**ÉNONCÉ DE TÂCHE:**
Dressez la liste des plans de fonctions des routeurs que distingue le texte sélectionné.

A la manière des numéros de téléphone, les adresses IP sont attribuées hiérarchiquement par les fournisseurs Internet. Tout comme les indicatifs téléphoniques qui identifient une zone géographique, les premiers bits d’une adresse identifient le réseau auquel est connecté la machine à qui appartient l’adresse. Ces bits appelés préfixe réseau ont une longueur variable déterminée par le nombre de bits positionnés à 1 dans une adresse particulière appelée masque de réseau, défini pour tout réseau.

Nous verrons par la suite que les machines sont identifiées par une seconde adresse appelée adresse MAC, gérée par la couche Liaison de données.

Plan de données vs plan de contrôle. L’acheminement des données et la sélection des chemins qu’empruntent les données sont des fonctions réalisées par la couche Réseau (3). Les fonctions nécessaires à l’acheminement des données font partie du plan de données et celles nécessaires à la sélection des chemins font partie du plan de contrôle des routeurs.

Plan de contrôle distribué vs. centralisé.

Plan de gestion. En plus des plans de données et de contrôle, on trouve le plan de gestion qui réunit les fonctions nécessaires à la configuration et la supervision des plan de données et de contrôle des routeurs. C’est du plan de gestion que résulte par exemple la configuration du coût des liens nécessaire au protocole OSPF. Si les plans de données et de contrôle sont automatisés, le plan de gestion lui nécessite l’intervention manuelle d’un administrateur.

L’ensemble des autres fonctions nécessaires à la livraison des données sont prises en charge par les machines hôtes. Ces fonctions sont réalisées par la couche Transport, numérotée 4. Elles répondent aux besoins des applications qui s’exécutent au niveau 7. Ces fonctions incluent la fiabilisation des messages ou l’utilisation efficace et équitable de la bande passante du réseau.

**LIGNES DE DONNÉES:**
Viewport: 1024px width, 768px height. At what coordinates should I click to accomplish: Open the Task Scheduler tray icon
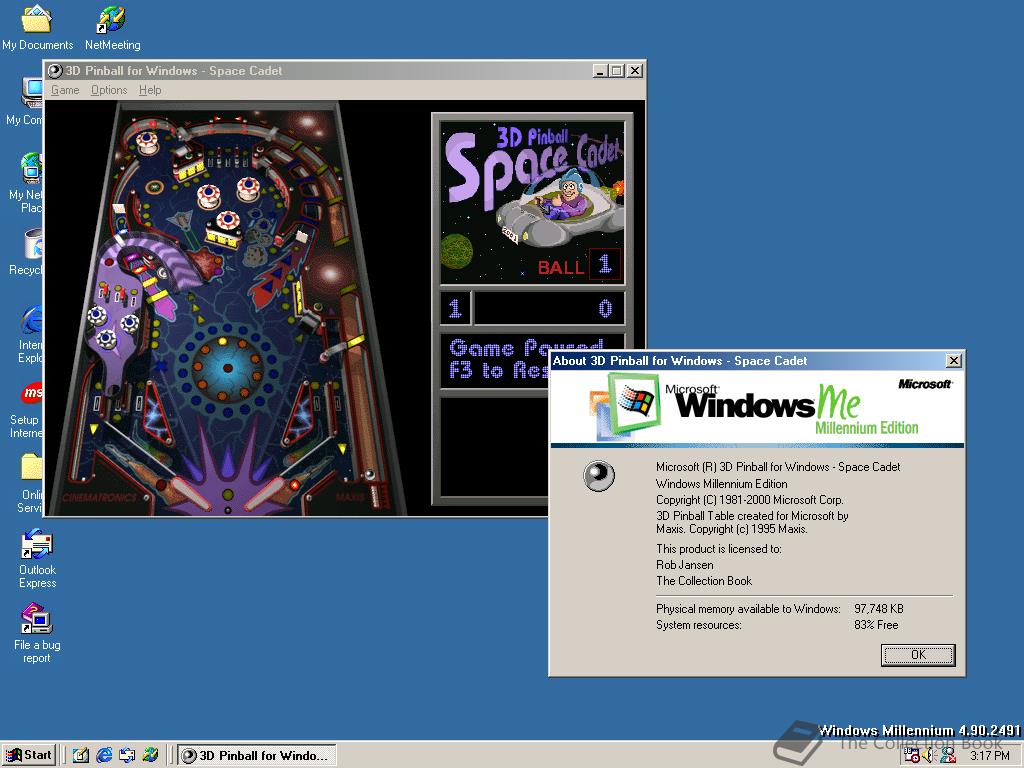click(x=911, y=756)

**RÉPONSE ATTENDUE:**
- Plan de données
- Plan de contrôle
- Plan de gestion